Reyes is a huge blowout candidate, as there's a ton of innings on that arm even if you don't count his winter ball time. He's also easy to send back to the minors, since he's not as established as Dreifort is. For roto purposes, Dreifort is all upside, and Reyes has a bit of downside.
Langston is reportedly in fantastic shape, and rumor has it that he's locked up the #5 spot, leaving an unusual battle for the fourth spot. Hitchcock has been maddenly inconsistent for his entire career, while Pete Smith really won over the Pads' front office with his stint in the majors last year. This probably won't be decided until next week, but my guess is that Hitchcock goes to the pen to work out whatever ailed him last year.
Closer and Key Setup jobs
Powell gets first crack--but he's not necessarily the long-term closer. Henriquez is a tremendous prospect who posted an 80:27 K/BB ratio in 74 innings last year in AAA, with a 2.80 ERA to boot. He throws in the upper 90s, and would allow management to show that the Moises Alou trade wasn't just a salary dump, but a genuinely smart move. I don't think there's anything wrong with Powell, but he will get exactly one chance to fail before Leyland tries Henriquez. Heredia will be the LH setup man if he doesn't make the rotation, and Barrios should join the pen in RH short relief by midsummer.
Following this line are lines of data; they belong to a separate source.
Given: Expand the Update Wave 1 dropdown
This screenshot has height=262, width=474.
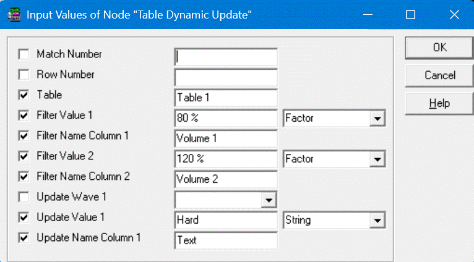Looking at the screenshot, I should click(x=269, y=200).
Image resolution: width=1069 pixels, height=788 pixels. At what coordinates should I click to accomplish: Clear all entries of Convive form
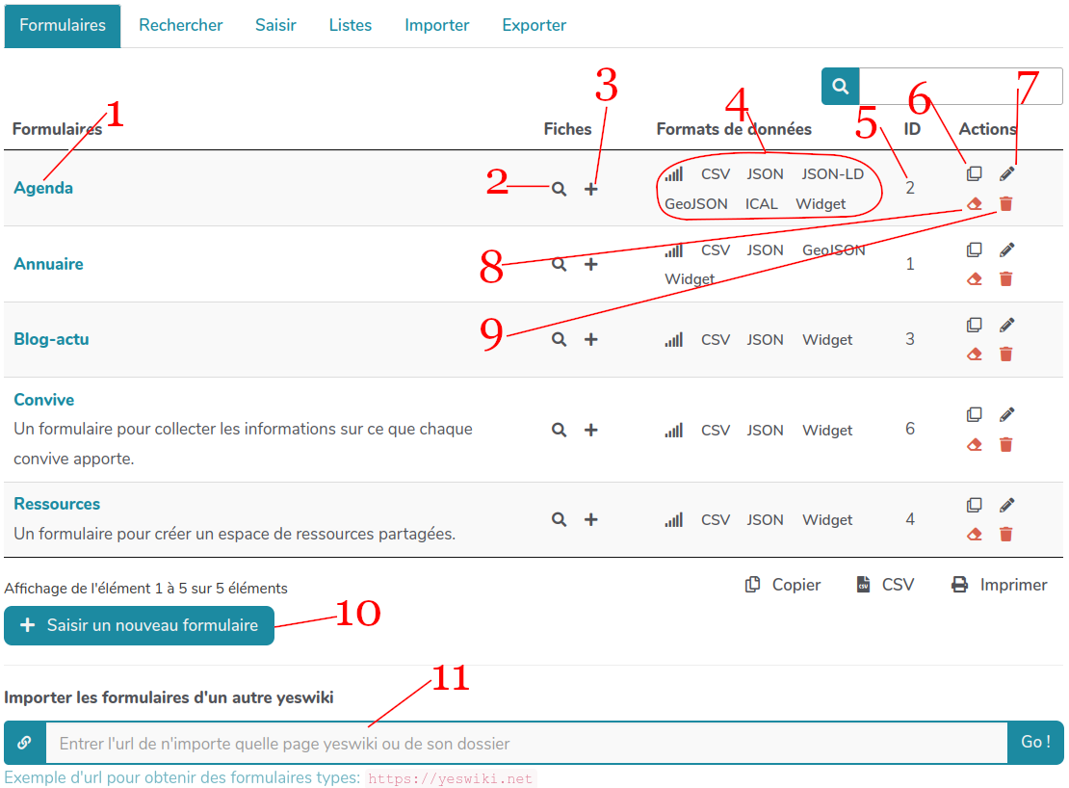[x=974, y=444]
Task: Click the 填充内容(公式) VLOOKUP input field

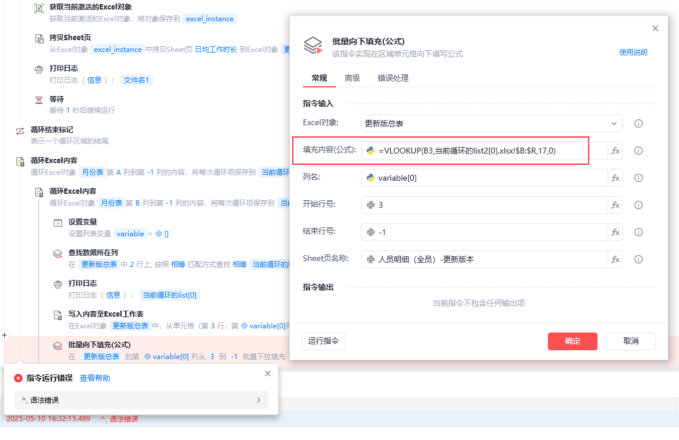Action: click(485, 151)
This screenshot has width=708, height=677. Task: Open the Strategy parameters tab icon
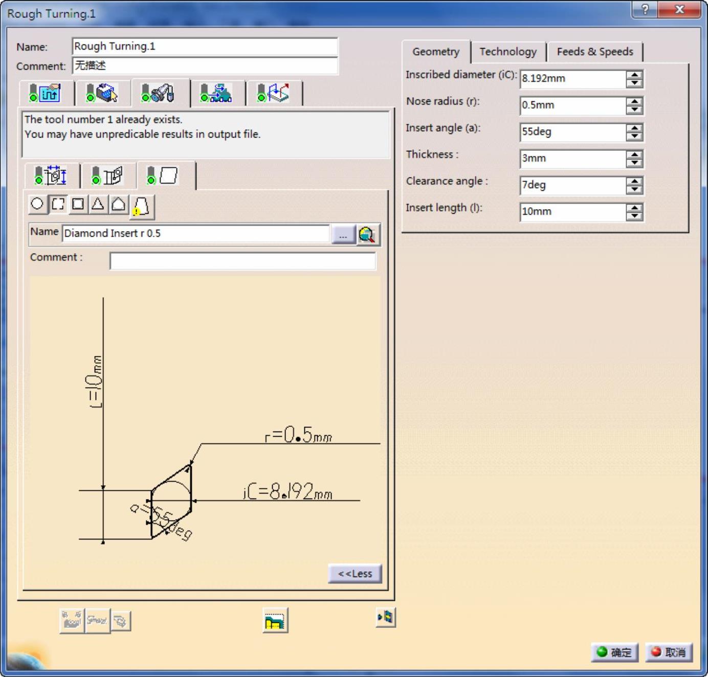45,93
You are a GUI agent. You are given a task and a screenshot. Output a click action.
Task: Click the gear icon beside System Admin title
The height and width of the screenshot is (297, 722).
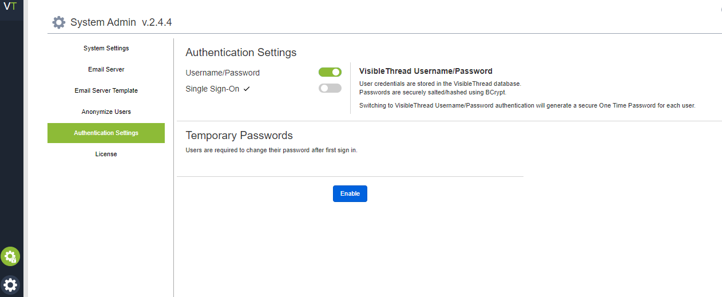[58, 22]
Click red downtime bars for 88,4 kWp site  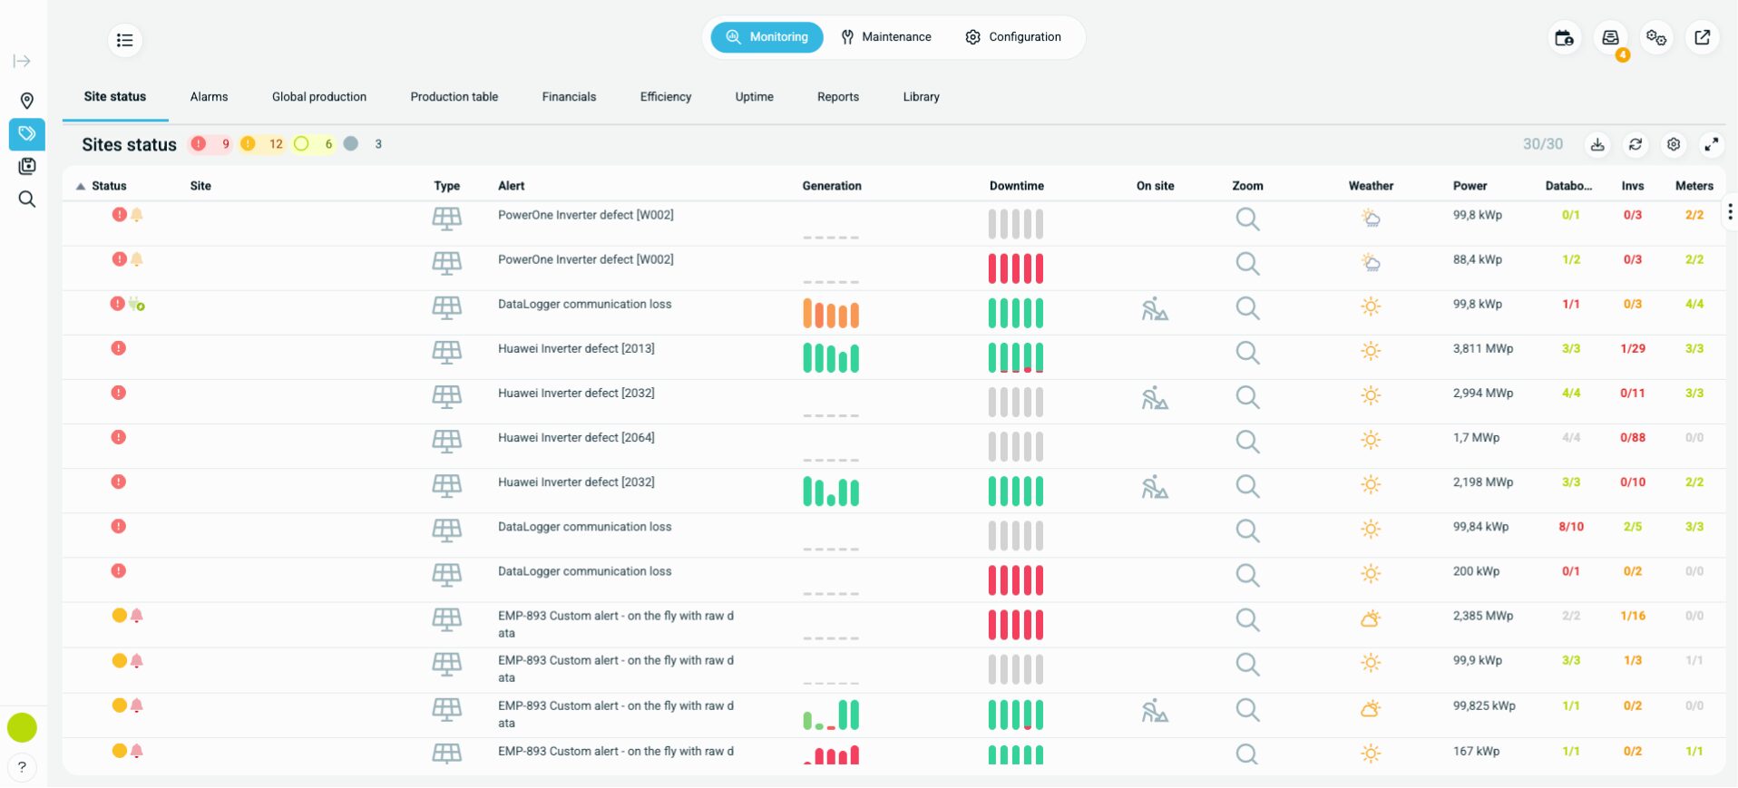point(1015,268)
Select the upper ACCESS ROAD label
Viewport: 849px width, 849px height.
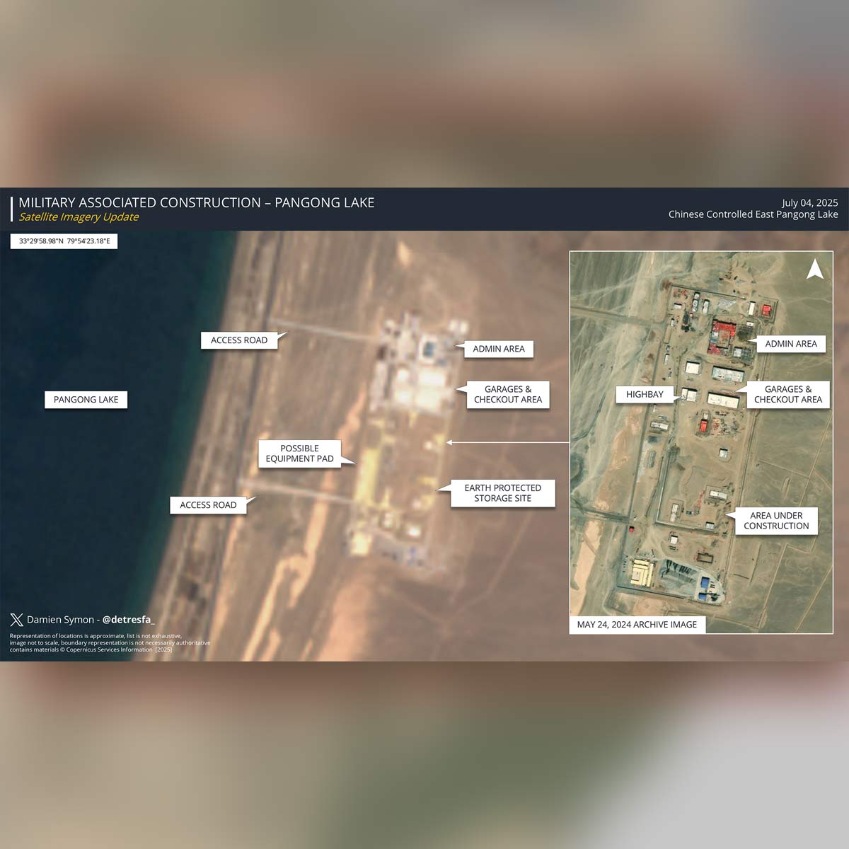(x=239, y=340)
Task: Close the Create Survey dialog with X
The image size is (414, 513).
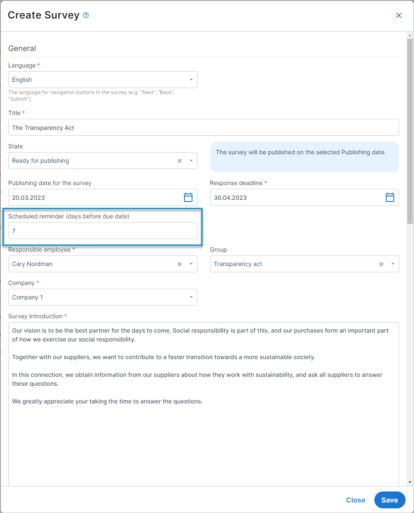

Telford has been miserable this spring, posting an ERA of 15 through yesterday, although Felipe Alou offers no concern. Bennett is perhaps one of the more overrated pitchers around, as he throws very hard but has little indication of the strike zone, striking out 29 and walking 21 in 34.1 AAA innings last year, then following up with 8 K/9 BB in 22.2 major-league innings. At 26, he should have already figured some of that stuff out. Moore and DeHart have also been bad, with DeHart performing worse, leaving Moore as the likely LH setup man. I usually like to go after setup men in the hopes of finding cheap saves, but I've avoided this bullpen entirely this spring.
Bottalico is obviously locked in as the closer, but he was nearly traded to Seattle last year, and is one of the Phils' only remaining commodities (with Curt Schilling) that might fetch a grade-A prospect or two in trade. If he goes, his successor might just be Ryan Brannan, a '96 draft pick who has already reached and pitched well at AA. He's still raw, as his command isn't all there yet, and he really lived hard off of his mid-90s fastball last year, so AAA time is clearly in the cards for him. However, if he succeeds there, he should advance quickly and could hasten Bottalico's departure. As for Gomes, he has never had a season where he walked fewer than 5 batters per 9 innings, and while his strikeout rates have usually been very good, he still is nothing more than a thrower who, in 5 years as a pro, hasn't figured out how to pitch.
The closer job is apparently down to Carrasco, he of the fastball that goes wherever it wants to, and Rodriguez, he of the fastball that moves not a whit. Neither is a lock to keep the closer's job for more than two months, and any of these four guys could wind up taking it. The setup man is the real roto value here.
This competition might be over, as the Dodgers just signed Osuna to a two-year deal plus two club options. He's clearly the better choice, as Radinsky has historically been less effective against righties, and Osuna probably hasn't finished improving, since he's just 25. He's already one of the best relievers in baseball, and should soon join Trevor Hoffman and Troy Percival as one of the top closers in the game as well.